State how many lines in the listing below contain the word "provato", and write nothing else.

[Data excerpts Boundary: Start]

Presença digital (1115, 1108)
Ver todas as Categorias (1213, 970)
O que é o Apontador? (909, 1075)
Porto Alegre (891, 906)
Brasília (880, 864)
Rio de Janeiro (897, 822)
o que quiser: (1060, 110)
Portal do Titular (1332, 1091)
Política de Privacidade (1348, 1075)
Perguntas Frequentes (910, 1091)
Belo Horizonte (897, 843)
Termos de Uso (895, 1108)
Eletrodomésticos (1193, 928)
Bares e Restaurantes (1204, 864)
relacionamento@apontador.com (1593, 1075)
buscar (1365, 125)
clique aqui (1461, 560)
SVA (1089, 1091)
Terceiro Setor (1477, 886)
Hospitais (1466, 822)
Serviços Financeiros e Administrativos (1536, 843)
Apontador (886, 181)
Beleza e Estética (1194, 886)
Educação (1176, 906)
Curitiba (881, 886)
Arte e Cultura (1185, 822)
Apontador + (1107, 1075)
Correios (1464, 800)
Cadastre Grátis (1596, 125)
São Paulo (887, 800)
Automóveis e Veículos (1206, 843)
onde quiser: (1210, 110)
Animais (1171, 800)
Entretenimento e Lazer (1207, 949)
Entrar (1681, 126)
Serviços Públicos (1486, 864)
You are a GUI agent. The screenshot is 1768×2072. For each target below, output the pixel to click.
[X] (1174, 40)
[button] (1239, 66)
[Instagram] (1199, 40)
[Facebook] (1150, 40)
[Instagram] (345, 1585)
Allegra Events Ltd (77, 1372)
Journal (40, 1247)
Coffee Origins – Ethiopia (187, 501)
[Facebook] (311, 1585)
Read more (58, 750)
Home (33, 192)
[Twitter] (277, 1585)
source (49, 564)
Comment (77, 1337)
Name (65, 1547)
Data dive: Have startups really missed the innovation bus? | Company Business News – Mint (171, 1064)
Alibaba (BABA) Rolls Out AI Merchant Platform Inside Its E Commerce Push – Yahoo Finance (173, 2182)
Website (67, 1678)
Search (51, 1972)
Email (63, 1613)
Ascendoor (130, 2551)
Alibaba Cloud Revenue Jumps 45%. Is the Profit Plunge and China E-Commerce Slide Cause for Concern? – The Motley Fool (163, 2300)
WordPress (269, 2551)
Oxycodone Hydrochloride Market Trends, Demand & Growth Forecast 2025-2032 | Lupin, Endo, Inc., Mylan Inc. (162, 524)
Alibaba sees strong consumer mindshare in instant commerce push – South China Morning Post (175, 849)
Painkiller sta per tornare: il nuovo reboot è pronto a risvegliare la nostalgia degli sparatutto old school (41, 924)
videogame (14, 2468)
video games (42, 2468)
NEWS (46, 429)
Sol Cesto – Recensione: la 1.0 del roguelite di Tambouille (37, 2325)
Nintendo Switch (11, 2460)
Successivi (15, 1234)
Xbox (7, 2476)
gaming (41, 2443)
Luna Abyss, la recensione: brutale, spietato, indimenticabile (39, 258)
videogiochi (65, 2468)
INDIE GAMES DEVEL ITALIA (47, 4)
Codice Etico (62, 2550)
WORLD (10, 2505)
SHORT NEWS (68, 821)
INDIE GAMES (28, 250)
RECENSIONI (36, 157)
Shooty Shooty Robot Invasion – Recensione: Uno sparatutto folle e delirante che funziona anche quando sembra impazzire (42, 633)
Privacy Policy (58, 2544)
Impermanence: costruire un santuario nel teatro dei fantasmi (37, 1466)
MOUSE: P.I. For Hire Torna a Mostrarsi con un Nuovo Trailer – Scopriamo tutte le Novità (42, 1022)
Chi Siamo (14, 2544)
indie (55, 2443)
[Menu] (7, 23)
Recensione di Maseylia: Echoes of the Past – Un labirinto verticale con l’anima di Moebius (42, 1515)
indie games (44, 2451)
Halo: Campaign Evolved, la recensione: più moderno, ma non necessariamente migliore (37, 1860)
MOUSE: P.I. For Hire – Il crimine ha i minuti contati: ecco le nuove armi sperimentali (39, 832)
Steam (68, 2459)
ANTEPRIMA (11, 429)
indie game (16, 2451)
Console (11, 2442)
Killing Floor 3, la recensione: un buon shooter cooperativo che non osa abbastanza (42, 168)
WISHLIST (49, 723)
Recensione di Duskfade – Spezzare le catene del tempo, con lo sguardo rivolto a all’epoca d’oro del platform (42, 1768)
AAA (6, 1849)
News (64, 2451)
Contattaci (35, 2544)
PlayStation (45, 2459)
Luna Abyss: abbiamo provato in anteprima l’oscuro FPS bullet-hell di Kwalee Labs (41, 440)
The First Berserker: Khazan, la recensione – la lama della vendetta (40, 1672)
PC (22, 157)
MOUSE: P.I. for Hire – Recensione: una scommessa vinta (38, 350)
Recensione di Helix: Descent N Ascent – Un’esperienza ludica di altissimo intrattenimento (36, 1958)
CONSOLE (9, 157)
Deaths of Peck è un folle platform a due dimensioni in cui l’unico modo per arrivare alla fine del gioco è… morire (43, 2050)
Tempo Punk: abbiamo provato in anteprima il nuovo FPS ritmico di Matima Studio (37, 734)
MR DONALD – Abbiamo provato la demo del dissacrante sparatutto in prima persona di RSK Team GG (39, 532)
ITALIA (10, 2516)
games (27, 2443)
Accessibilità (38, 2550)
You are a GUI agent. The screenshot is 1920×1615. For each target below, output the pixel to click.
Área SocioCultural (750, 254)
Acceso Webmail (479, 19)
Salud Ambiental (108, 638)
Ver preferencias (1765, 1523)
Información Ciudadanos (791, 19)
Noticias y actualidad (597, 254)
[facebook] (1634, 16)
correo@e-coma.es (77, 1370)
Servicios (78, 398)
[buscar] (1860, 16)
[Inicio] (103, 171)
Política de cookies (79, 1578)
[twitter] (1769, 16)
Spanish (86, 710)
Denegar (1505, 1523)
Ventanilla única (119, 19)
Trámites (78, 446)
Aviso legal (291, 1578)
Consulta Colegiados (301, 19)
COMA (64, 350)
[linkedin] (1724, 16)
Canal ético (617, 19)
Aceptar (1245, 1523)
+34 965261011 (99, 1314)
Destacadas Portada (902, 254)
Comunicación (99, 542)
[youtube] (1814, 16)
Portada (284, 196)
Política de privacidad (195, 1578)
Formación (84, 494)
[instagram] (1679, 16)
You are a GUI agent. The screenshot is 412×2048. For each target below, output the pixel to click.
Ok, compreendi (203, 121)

[Data excerpts Boundary: End]

» **Answer space**: 3